A masterful tale of ambition, jealousy, desire, and superpowers.

Victor and Eli started out as college roommates--brilliant, arrogant, lonely boys who recognized the same sharpness and ambition in each other. In their senior year, a shared research interest in adrenaline, near-death experiences, and seemingly supernatural events reveals an intriguing possibility: that under the right conditions, someone could develop extraordinary abilities. But when their thesis moves from the academic to the experimental, things go horribly wrong.

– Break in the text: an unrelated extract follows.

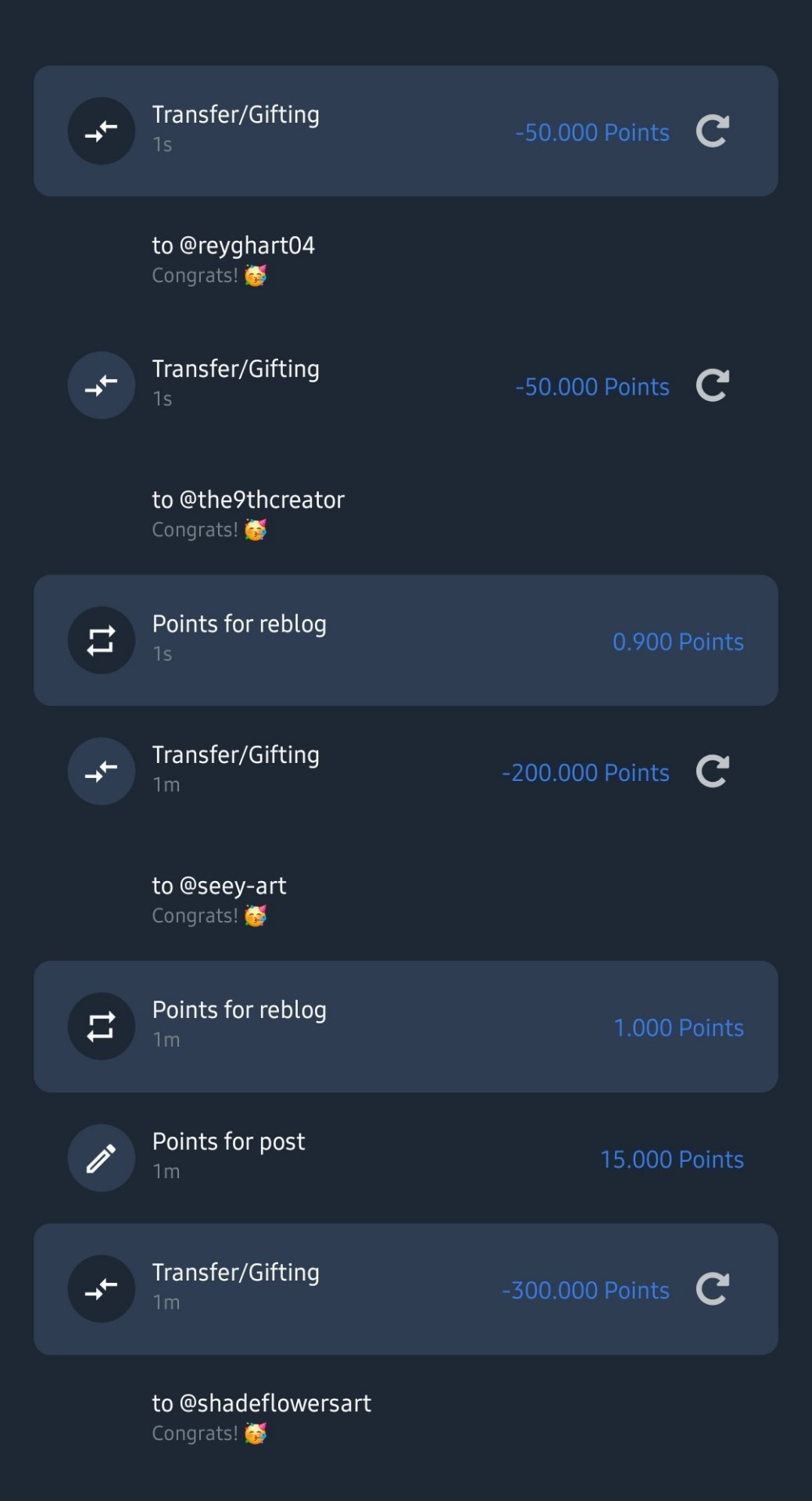Tap the redo arrow beside -300.000 Points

Ten years later, Victor breaks out of prison, determined to catch up to his old friend (now foe), aided by a young girl whose reserved nature obscures a stunning ability. Meanwhile, Eli is on a mission to eradicate every other super-powered person that he can find--aside from his sidekick, an enigmatic woman with an unbreakable will. Armed with terrible power on both sides, driven by the memory of betrayal and loss, the archnemeses have set a course for revenge--but who will be left alive at the end?

In Vicious , V. E. Schwab brings to life a gritty comic-book-style world in vivid prose: a world where gaining superpowers doesn't automatically lead to heroism, and a time when allegiances are called into question.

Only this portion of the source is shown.